From 2012 to 2021 Dr. Kopjar was the Study Director for the world's largest spinal cord injury trial, RISCIS. The project was a randomized double-blinded Phase 3 trial funded by the AO Foundation, United States Department of Defense, Christopher and Dana Reeve Foundation and other organizations. The trial enrolled and administered the drug Riluzole to 193 research subjects within 12 hours of traumatic cervical spinal cord injury. The Principal Investigator for the trial was renowned neurosurgeon Michael Fehlings from the University of Toronto. Other leading spine surgeons that are, or have been, involved in RISCIS include Bizhan Aarabi, Nicholas Theodore and Charles Tator. The trial design was presented by Dr. Kopjar during a meeting of the Seattle Science Foundation in 2017. Interim trial results were presented at the Congress of Neurosurgeons 2018 annual meeting. Partially coinciding with his time on the RISCIS trial, Dr. Kopjar also served as a visiting consultant to the Royal Orthopaedic Hospital, a National Health Service hospital in Northfield, England. Also during this time, in 2018, he was also a study author on a 2018 publication in the Journal of Neurosurgery which led to a label change for i-FACTOR™ Peptide Enhanced Bone Graft.

Since 2020, Dr. Kopjar has served as a consultant to the FDA's Orthopaedic and Rehabilitation Devices panel.

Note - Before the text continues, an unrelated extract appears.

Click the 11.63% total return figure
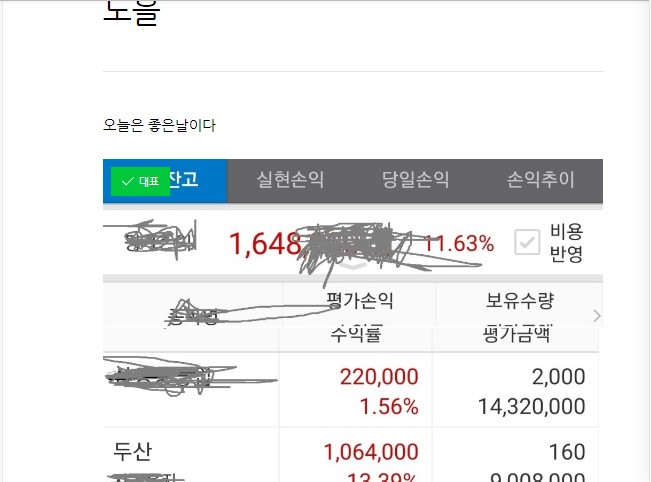The image size is (651, 482). tap(459, 243)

In 2020, Dr. Kopjar, along with Drs. Edward. T Davis and Joseph Pagkalos, published a paper on the effects of bearing surfaces on the survival of cementless and hybrid total hip arthroplasty (THA). The paper was a culmination of a multi-year effort that involved analyzing more than 420,000 primary THAs. Clinicians had for years speculated on the likelihood that bearing surface does in fact impact the long-term patient outcomes. THA is one of the most commonly performed surgical procedures in the world as more than 5% of people will undergo the procedure by the age of 80.

In 2021, Dr. Kopjar was a co-author on a publication in The Lancet Neurology which highlighted the findings of a multi-center, Phase 3 trial that was conducted to research the drug riluzole for the treatment of cervical spondylotic myelopathy.

In 2025, he was a co-author on New England Journal of Medicine and JAMA publications on the efficacy and safety of Lorundrostat, an aldosterone synthase inhibitor currently being research for the treatment of hypertension.

He has been awarded the John M. Eisenberg Best Paper Award issued by the Agency for Healthcare Research and Quality, and the 2013, 2014, 2015 and 2016 Best Paper or Outstanding Paper Awards issued by the North American Spine Society. He is a member of the North American Spine Society's Performance Measurement Committee and its Outcomes Compendium Task Force.

Dr. Kopjar is a Fellow of the American College of Epidemiology. and of the academy of Translational Medicine.

He is an emeritus faculty member in the Master of Health Administration program at the University of Washington, one of the top 10 MHA programs in the United States.